WHAT YOU HAVE TO DO
Please return the lines of the data that contain "checkbox".

*** Begin section ***

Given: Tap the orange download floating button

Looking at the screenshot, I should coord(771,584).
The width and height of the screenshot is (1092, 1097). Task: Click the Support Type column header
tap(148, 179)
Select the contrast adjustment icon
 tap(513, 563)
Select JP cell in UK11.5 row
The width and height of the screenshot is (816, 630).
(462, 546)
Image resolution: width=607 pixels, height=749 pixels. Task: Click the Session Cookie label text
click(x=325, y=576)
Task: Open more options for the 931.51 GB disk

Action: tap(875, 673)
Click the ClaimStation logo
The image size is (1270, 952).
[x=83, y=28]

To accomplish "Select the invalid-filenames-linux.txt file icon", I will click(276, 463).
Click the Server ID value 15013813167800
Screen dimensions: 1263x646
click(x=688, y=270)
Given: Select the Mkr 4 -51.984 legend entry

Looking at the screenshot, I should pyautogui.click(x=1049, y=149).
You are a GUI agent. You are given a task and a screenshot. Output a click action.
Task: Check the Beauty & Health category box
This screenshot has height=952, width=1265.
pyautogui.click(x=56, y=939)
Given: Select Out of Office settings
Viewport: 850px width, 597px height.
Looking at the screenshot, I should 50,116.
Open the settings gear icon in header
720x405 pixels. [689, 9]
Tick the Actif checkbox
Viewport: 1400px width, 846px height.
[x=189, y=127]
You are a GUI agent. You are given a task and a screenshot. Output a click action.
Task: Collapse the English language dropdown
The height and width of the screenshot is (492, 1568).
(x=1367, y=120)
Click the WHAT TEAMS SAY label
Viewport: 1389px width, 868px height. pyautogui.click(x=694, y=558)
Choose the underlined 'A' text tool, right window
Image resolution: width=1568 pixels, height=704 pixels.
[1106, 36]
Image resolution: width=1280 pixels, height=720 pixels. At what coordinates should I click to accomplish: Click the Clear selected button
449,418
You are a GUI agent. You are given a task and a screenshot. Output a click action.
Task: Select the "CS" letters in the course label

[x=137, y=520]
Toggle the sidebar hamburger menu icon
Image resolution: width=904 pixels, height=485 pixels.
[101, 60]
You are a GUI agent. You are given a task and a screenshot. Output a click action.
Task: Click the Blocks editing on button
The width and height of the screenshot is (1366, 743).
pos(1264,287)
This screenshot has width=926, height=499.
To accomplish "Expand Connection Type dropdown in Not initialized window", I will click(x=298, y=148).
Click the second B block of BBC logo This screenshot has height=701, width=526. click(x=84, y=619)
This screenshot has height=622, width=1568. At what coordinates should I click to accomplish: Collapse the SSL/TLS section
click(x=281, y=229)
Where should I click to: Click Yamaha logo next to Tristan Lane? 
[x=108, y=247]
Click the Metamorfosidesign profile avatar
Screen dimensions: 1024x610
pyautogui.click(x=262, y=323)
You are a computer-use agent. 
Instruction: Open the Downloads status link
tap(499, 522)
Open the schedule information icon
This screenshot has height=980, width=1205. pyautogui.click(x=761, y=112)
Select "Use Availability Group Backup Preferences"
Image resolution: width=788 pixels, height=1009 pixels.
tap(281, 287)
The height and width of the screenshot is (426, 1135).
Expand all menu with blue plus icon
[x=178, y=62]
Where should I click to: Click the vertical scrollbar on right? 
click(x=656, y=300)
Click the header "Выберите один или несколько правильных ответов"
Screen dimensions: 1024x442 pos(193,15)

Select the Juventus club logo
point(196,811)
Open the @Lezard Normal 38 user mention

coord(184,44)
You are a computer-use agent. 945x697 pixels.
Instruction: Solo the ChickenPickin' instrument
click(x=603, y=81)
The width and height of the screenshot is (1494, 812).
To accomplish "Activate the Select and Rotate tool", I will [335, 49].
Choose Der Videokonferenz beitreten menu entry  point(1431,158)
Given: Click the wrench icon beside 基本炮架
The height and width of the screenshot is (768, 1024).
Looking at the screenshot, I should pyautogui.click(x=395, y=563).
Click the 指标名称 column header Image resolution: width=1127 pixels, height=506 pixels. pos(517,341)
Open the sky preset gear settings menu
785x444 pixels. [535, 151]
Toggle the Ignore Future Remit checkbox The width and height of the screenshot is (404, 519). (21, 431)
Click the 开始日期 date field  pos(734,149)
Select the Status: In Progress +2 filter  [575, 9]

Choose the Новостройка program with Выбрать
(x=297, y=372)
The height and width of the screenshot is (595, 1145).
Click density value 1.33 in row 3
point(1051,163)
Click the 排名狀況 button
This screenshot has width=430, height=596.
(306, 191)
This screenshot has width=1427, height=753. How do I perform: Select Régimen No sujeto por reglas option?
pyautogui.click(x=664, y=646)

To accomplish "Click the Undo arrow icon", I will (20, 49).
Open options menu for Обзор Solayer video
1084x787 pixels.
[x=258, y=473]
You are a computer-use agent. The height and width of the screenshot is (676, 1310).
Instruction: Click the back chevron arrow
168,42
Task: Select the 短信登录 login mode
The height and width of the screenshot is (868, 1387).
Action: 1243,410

*** End section ***

WRITTEN RESPONSE
Tick the Actif checkbox
Toggle the Ignore Future Remit checkbox The width and height of the screenshot is (404, 519). (21, 431)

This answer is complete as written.